Après le dispositif anti-Perruche (Conseil constitutionnel, 11 juin 2010, QPC n° 2010-2), les risques professionnels (Conseil constitutionnel, 18 juin 2010 QPC n° 2010-8), c’est au tour de la navigation maritime de faire l’objet d’une question prioritaire de constitutionnalité.
L’objectif commun de ces moyens d’inconstitutionnalité était de neutraliser les régimes spéciaux de responsabilité qui ont pour effet de durcir l’engagement de la responsabilité et/ou de restreindre le droit à indemnisation des victimes.
C’est le cas en matière de navigation pour laquelle la loi prévoit la possibilité pour le transporteur maritime de limiter sa responsabilité (affréteur, armateur-gérant, capitaine, préposés terrestres ou nautiques, propriétaire) pour les dommages qui se sont produits à bord du navire ou qui sont en relation directe avec la navigation ou l’utilisation du navire.
Ce n’est que si la victime parvient à démontrer la faute inexcusable du batelier qu’elle sera en droit d’obtenir une réparation intégrale de ses préjudices.
Ce régime dérogatoire place ces victimes dans une situation moins avantageuse que celles de droit commun pour lesquelles le principe est celui de la faute simple et de la réparation intégrale du dommage.
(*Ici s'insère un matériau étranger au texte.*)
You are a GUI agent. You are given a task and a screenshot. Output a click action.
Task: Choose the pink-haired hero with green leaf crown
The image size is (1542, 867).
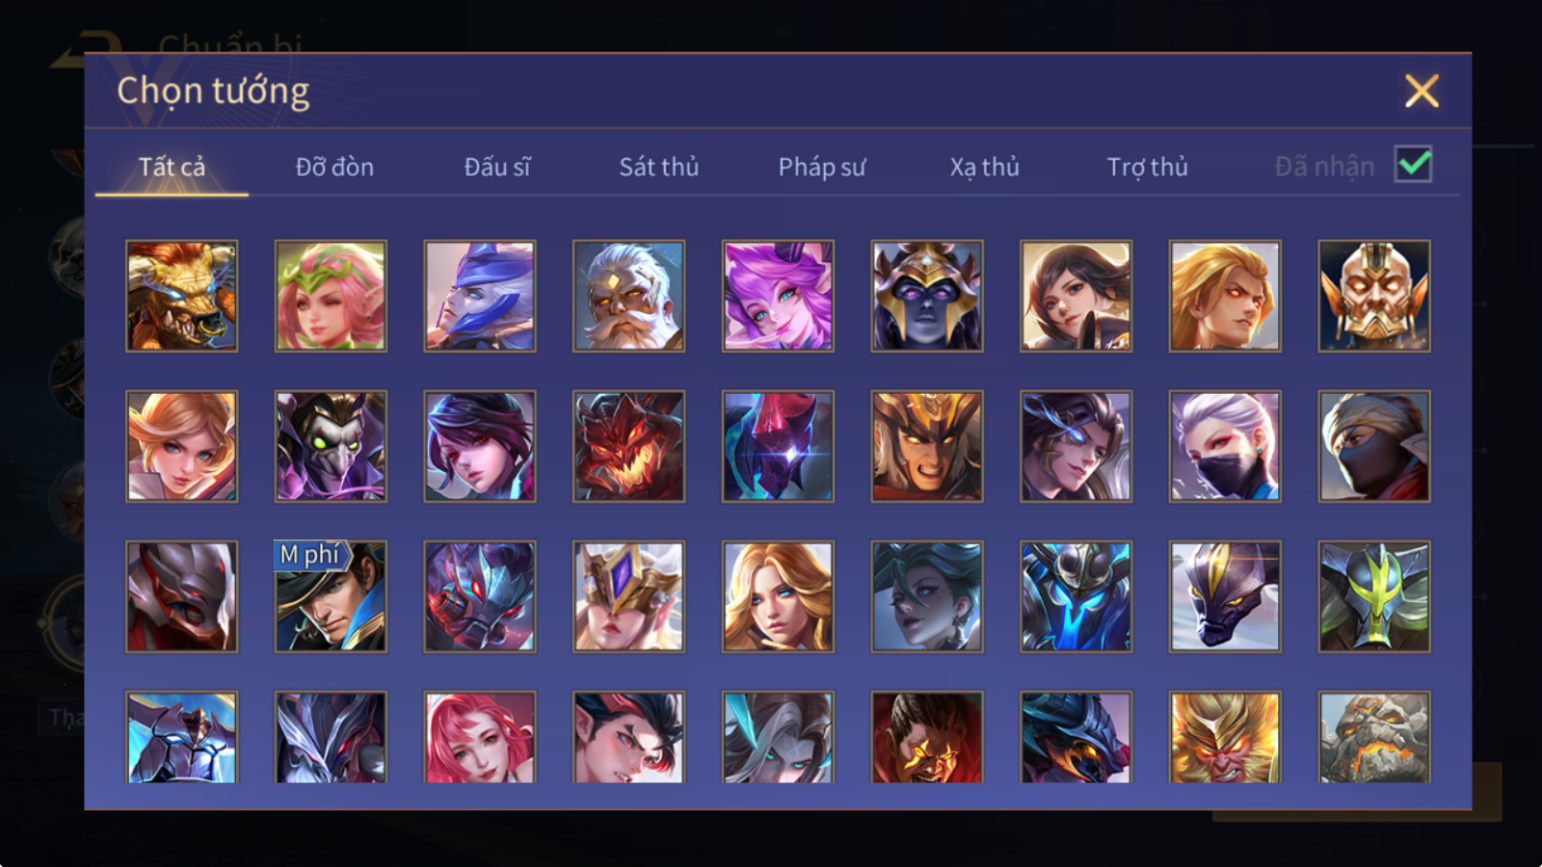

C’est dans ces conditions que la cour d’appel de Rouen renvoyait à la Cour de cassation, une Question Prioritaire de Constitutionnalité (QPC) soulevée par un justiciable, sur la conformité de ce dispositif aux principes constitutionnels d’égalité et de responsabilité, rédigée en ces termes :
« Les dispositions des articles L. 5121-1 et suivants du code des transports et l’article L. 173-24 du code des assurances portent-elles atteinte, en matière d’indemnisation de préjudice corporel résultant d’une activité de navigation de plaisance, au principe d’égalité devant la loi et les charges publiques énoncé aux articles 1 et 6 de la Déclaration des droits de l’homme et du citoyen de 1789 ainsi qu’au principe de responsabilité, qui découle de son article 4 ? »
À la différence de ces homologues, cette question ne franchira pas le seuil du Conseil constitutionnel, la Cour de cassation estimant que la question de constitutionnalité soulevée était dépourvue de caractère sérieux, et ce aux termes d’un raisonnement identique à celui adopté par le Conseil constitutionnel dans le cadre du contentieux de la faute inexcusable de l’employeur (Conseil constitutionnel, 18 décembre 2010, QPC n° 2010-8).
Sur le principe d’égalité
Le principe d’égalité implique que le pouvoir réglementaire et législatif traite de manière identique des personnes se trouvant dans une situation identique.
Toutefois, comme le rappelle la Haute juridiction, le principe d’égalité a un périmètre bien circonscrit :
- Ce principe s’applique uniquement aux personnes placées dans une même situation et par conséquent, comme le rappelle la Cour, « le principe d’égalité ne s’oppose [pas] à ce que le législateur règle de façon différente des situations différentes ».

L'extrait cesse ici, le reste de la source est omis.